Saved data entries
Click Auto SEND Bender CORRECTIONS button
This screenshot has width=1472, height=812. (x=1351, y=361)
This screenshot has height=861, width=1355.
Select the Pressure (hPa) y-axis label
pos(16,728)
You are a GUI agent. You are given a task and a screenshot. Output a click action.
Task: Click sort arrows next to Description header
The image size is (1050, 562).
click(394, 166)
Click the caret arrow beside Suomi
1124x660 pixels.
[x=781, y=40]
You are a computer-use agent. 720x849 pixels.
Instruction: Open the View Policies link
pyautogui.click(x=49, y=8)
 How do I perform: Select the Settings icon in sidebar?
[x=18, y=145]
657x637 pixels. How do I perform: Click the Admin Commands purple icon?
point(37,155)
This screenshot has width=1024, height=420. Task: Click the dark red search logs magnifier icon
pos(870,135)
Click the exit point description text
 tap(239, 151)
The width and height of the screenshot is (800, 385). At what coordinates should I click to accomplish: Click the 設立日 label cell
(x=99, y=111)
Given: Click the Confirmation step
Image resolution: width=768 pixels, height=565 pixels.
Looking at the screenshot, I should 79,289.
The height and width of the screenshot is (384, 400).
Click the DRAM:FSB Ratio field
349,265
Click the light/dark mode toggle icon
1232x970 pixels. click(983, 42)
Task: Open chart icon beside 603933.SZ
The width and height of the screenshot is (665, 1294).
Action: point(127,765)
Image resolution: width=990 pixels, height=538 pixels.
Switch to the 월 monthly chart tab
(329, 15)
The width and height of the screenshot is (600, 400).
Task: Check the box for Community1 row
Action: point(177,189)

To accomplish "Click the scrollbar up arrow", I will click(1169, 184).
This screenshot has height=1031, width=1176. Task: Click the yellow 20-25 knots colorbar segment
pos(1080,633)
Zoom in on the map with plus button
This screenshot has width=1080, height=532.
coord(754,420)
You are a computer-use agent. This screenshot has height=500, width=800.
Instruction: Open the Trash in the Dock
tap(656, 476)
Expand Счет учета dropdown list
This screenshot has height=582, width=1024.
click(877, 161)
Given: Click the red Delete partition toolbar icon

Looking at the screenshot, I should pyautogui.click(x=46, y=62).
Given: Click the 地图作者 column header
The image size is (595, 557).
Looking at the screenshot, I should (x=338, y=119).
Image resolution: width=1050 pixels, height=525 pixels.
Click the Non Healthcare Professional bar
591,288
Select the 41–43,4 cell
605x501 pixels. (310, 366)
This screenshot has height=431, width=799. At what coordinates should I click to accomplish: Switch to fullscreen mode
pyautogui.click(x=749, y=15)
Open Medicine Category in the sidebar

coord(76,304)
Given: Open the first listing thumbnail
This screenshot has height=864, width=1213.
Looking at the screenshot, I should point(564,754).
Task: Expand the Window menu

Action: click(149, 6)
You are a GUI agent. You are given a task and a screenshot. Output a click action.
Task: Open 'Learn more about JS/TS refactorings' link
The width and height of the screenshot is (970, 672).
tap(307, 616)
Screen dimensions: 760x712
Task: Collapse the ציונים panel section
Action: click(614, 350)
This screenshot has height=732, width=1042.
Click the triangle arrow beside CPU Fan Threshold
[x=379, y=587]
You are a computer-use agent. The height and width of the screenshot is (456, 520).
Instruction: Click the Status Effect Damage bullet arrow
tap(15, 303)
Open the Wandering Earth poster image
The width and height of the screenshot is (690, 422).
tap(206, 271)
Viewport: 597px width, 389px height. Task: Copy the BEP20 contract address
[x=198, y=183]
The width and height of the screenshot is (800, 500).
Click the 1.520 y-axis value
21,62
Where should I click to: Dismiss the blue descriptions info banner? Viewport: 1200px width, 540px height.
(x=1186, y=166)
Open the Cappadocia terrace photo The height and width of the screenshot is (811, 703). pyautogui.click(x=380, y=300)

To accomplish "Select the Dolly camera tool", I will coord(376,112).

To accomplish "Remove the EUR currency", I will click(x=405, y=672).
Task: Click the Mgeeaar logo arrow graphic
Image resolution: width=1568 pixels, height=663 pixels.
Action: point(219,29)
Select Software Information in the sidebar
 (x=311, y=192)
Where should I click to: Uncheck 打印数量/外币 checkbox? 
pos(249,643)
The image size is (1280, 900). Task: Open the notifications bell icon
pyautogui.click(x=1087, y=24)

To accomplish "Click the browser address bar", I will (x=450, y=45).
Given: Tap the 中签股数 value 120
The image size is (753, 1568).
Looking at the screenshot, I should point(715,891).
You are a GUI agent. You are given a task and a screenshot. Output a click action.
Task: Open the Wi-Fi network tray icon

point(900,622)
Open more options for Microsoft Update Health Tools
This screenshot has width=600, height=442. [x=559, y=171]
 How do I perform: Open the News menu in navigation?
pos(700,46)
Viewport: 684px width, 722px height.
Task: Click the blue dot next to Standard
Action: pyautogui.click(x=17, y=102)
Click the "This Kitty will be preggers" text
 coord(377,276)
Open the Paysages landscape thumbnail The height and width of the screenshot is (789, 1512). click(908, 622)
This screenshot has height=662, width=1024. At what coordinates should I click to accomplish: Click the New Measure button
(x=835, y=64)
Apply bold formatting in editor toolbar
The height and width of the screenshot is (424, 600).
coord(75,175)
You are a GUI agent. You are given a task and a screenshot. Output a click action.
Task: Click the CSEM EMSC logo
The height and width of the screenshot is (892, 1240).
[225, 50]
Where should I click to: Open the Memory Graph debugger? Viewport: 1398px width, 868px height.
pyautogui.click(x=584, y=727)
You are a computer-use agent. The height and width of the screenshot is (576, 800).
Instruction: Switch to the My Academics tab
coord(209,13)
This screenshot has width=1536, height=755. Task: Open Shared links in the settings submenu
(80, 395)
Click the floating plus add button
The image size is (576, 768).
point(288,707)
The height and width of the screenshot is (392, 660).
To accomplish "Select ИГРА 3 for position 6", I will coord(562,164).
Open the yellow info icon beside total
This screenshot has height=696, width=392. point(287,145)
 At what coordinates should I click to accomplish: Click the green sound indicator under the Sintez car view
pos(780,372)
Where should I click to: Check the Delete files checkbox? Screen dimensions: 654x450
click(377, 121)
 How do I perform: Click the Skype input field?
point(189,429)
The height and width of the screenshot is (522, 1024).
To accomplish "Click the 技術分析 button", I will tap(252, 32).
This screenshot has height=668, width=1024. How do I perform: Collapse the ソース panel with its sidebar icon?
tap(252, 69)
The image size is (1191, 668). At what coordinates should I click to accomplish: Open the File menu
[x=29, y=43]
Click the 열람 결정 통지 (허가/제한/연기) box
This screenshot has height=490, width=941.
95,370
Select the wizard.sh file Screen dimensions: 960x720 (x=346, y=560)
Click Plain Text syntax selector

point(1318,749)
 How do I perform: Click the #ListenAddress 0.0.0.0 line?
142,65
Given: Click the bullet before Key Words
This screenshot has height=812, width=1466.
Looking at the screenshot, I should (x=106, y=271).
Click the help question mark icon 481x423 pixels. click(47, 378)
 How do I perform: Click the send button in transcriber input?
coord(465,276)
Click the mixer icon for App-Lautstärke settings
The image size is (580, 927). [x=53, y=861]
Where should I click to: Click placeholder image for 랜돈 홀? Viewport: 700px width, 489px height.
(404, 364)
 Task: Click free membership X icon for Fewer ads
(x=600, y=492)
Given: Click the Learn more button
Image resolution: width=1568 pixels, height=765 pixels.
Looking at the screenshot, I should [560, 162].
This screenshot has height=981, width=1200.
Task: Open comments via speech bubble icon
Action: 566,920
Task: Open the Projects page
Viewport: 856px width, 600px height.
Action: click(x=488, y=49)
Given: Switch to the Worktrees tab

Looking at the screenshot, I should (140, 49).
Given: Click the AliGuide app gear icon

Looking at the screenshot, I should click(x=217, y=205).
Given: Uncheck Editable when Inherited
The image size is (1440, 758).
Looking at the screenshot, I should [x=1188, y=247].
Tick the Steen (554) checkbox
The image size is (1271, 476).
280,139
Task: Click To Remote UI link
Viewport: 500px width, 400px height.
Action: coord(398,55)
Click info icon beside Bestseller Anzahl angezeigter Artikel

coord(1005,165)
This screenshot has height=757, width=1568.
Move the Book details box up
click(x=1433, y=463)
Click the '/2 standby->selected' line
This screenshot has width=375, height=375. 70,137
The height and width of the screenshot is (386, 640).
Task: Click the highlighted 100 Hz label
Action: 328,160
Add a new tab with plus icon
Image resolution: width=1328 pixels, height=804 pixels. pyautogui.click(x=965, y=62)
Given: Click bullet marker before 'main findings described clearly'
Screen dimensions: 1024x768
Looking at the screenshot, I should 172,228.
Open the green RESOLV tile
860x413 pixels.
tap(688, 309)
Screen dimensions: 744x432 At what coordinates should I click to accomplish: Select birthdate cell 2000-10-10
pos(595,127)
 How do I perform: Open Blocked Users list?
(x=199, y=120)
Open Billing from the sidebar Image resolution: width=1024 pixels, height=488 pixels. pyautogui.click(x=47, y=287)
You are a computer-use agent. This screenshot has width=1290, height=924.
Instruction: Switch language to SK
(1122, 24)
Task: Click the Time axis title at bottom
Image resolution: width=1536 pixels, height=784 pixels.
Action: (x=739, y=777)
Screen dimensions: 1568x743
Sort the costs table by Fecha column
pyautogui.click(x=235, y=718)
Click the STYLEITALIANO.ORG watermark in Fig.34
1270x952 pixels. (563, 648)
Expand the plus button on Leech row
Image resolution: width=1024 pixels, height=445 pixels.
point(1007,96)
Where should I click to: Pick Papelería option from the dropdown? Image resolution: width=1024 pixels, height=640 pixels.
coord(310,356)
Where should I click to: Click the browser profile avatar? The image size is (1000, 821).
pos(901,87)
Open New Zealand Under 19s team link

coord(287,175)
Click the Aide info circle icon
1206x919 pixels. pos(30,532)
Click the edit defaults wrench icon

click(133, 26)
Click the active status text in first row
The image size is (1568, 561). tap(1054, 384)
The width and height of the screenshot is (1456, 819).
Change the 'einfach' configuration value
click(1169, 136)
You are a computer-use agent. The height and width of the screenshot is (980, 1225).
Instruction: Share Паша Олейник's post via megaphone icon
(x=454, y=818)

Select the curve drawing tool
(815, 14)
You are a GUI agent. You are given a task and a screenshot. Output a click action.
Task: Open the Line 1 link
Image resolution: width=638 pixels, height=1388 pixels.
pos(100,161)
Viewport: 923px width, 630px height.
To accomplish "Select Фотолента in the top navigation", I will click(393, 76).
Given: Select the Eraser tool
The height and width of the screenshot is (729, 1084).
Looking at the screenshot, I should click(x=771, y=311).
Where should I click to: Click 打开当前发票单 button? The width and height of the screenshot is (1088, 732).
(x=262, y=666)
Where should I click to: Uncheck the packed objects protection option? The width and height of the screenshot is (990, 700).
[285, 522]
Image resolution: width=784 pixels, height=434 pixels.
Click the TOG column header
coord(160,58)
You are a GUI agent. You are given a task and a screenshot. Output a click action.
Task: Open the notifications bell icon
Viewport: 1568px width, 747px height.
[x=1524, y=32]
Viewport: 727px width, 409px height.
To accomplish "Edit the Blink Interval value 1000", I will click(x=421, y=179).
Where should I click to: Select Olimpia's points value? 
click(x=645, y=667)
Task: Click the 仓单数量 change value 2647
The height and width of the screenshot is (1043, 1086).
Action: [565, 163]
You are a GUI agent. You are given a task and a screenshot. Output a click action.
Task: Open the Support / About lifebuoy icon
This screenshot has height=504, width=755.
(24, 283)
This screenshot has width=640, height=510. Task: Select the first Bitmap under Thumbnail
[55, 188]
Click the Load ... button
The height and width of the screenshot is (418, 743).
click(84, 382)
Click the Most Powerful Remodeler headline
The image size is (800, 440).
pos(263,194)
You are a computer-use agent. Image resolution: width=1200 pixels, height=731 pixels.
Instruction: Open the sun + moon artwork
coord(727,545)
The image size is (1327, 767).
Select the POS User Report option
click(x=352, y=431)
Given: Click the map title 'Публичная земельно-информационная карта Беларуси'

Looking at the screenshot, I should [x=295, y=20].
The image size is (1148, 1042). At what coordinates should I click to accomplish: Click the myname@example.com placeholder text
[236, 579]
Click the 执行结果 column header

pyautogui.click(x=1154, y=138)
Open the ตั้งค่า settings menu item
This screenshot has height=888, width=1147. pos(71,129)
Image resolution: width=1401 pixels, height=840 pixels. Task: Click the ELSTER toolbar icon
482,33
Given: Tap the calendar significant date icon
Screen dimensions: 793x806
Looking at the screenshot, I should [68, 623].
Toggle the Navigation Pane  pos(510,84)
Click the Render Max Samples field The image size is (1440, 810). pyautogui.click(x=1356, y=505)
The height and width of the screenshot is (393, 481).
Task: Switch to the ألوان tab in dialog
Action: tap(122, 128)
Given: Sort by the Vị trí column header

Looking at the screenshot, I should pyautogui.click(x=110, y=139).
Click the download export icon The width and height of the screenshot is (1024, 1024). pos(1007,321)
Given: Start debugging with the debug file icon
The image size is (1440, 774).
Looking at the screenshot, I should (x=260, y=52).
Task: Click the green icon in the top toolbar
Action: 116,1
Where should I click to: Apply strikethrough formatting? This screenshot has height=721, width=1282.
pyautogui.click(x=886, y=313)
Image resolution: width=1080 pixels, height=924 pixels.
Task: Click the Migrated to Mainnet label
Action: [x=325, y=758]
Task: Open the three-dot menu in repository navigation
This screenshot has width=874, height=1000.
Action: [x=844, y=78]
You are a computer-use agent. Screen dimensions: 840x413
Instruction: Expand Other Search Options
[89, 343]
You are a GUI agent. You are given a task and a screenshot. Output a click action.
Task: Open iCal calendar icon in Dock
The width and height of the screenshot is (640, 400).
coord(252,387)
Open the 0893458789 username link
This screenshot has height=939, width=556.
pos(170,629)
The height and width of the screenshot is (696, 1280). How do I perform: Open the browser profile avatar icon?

## EXERCISE INSTRUCTIONS
Copy the lines of the entries above that mention "Learn".

## RESPONSE TO THIS TASK
Task: Open 'Learn more about JS/TS refactorings' link
Given: Click the Learn more button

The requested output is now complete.